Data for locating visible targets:
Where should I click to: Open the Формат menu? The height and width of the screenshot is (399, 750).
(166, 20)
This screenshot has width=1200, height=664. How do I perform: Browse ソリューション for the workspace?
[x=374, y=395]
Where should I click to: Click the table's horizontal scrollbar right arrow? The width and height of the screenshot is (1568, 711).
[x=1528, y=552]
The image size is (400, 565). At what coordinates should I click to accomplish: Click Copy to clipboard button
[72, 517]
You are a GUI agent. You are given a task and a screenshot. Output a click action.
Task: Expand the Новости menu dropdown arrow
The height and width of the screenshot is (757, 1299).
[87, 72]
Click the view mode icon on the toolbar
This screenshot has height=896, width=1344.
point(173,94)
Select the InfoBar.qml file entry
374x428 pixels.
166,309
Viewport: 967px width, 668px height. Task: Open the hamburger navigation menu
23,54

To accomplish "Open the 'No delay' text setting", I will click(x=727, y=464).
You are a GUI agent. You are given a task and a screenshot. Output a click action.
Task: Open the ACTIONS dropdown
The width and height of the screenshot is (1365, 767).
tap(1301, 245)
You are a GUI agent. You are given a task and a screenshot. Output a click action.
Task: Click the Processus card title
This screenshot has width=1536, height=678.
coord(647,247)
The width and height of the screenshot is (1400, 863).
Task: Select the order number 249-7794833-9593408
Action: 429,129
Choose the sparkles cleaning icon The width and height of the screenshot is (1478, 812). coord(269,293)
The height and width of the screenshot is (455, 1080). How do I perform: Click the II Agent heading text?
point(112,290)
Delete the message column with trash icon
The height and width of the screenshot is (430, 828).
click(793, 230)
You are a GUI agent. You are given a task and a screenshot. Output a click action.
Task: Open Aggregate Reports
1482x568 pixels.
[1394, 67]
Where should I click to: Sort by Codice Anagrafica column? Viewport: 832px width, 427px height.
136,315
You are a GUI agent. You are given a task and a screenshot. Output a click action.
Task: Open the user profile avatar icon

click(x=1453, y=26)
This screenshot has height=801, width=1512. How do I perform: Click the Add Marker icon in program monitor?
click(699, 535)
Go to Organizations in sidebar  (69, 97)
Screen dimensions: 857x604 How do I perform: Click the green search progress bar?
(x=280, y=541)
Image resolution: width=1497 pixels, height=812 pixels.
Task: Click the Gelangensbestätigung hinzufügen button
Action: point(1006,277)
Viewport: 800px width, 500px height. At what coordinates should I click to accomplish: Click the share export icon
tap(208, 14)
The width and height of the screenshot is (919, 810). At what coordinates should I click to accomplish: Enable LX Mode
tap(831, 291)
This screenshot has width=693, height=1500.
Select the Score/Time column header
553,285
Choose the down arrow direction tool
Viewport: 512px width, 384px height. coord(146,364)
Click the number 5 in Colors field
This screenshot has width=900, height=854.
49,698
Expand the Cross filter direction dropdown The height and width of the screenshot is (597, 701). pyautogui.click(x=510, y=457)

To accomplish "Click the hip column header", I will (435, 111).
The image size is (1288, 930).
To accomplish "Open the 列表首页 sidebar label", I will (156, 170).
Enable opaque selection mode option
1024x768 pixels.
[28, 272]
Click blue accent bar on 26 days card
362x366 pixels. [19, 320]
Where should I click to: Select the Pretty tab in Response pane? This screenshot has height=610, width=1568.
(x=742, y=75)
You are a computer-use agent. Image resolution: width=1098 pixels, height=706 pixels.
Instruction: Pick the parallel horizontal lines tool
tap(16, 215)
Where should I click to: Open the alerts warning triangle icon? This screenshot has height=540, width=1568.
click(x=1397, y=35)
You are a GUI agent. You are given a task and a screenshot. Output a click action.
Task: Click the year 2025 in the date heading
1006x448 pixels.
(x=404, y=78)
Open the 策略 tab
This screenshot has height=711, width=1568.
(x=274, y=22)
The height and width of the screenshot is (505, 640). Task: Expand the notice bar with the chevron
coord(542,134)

» Task brief:
Change every "GUI agent" in the records to "interface agent", then write out all the lines again with nothing else altered.

» Task output:
Where should I click to: Open the Формат menu? The height and width of the screenshot is (399, 750).
(166, 20)
This screenshot has width=1200, height=664. How do I perform: Browse ソリューション for the workspace?
[x=374, y=395]
Where should I click to: Click the table's horizontal scrollbar right arrow? The width and height of the screenshot is (1568, 711).
[x=1528, y=552]
The image size is (400, 565). At what coordinates should I click to accomplish: Click Copy to clipboard button
[72, 517]
You are a interface agent. You are given a task and a screenshot. Output a click action.
Task: Expand the Новости menu dropdown arrow
The height and width of the screenshot is (757, 1299).
[87, 72]
Click the view mode icon on the toolbar
This screenshot has height=896, width=1344.
point(173,94)
Select the InfoBar.qml file entry
374x428 pixels.
166,309
Viewport: 967px width, 668px height. Task: Open the hamburger navigation menu
23,54

To accomplish "Open the 'No delay' text setting", I will click(x=727, y=464).
You are a interface agent. You are given a task and a screenshot. Output a click action.
Task: Open the ACTIONS dropdown
The width and height of the screenshot is (1365, 767).
tap(1301, 245)
You are a interface agent. You are given a task and a screenshot. Output a click action.
Task: Click the Processus card title
This screenshot has width=1536, height=678.
coord(647,247)
The width and height of the screenshot is (1400, 863).
Task: Select the order number 249-7794833-9593408
Action: 429,129
Choose the sparkles cleaning icon The width and height of the screenshot is (1478, 812). coord(269,293)
The height and width of the screenshot is (455, 1080). How do I perform: Click the II Agent heading text?
point(112,290)
Delete the message column with trash icon
The height and width of the screenshot is (430, 828).
click(793, 230)
You are a interface agent. You are given a task and a screenshot. Output a click action.
Task: Open Aggregate Reports
1482x568 pixels.
[1394, 67]
Where should I click to: Sort by Codice Anagrafica column? Viewport: 832px width, 427px height.
136,315
You are a interface agent. You are given a task and a screenshot. Output a click action.
Task: Open the user profile avatar icon

click(x=1453, y=26)
This screenshot has height=801, width=1512. How do I perform: Click the Add Marker icon in program monitor?
click(699, 535)
Go to Organizations in sidebar  (69, 97)
Screen dimensions: 857x604 How do I perform: Click the green search progress bar?
(x=280, y=541)
Image resolution: width=1497 pixels, height=812 pixels.
Task: Click the Gelangensbestätigung hinzufügen button
Action: point(1006,277)
Viewport: 800px width, 500px height. At what coordinates should I click to accomplish: Click the share export icon
tap(208, 14)
The width and height of the screenshot is (919, 810). At what coordinates should I click to accomplish: Enable LX Mode
tap(831, 291)
This screenshot has width=693, height=1500.
Select the Score/Time column header
553,285
Choose the down arrow direction tool
Viewport: 512px width, 384px height. coord(146,364)
Click the number 5 in Colors field
This screenshot has width=900, height=854.
49,698
Expand the Cross filter direction dropdown The height and width of the screenshot is (597, 701). pyautogui.click(x=510, y=457)

To accomplish "Click the hip column header", I will (435, 111).
The image size is (1288, 930).
To accomplish "Open the 列表首页 sidebar label", I will (156, 170).
Enable opaque selection mode option
1024x768 pixels.
[28, 272]
Click blue accent bar on 26 days card
362x366 pixels. [19, 320]
Where should I click to: Select the Pretty tab in Response pane? This screenshot has height=610, width=1568.
(x=742, y=75)
You are a computer-use agent. Image resolution: width=1098 pixels, height=706 pixels.
Instruction: Pick the parallel horizontal lines tool
tap(16, 215)
Where should I click to: Open the alerts warning triangle icon? This screenshot has height=540, width=1568.
click(x=1397, y=35)
You are a interface agent. You are given a task and a screenshot. Output a click action.
Task: Click the year 2025 in the date heading
1006x448 pixels.
(x=404, y=78)
Open the 策略 tab
This screenshot has height=711, width=1568.
(x=274, y=22)
The height and width of the screenshot is (505, 640). Task: Expand the notice bar with the chevron
coord(542,134)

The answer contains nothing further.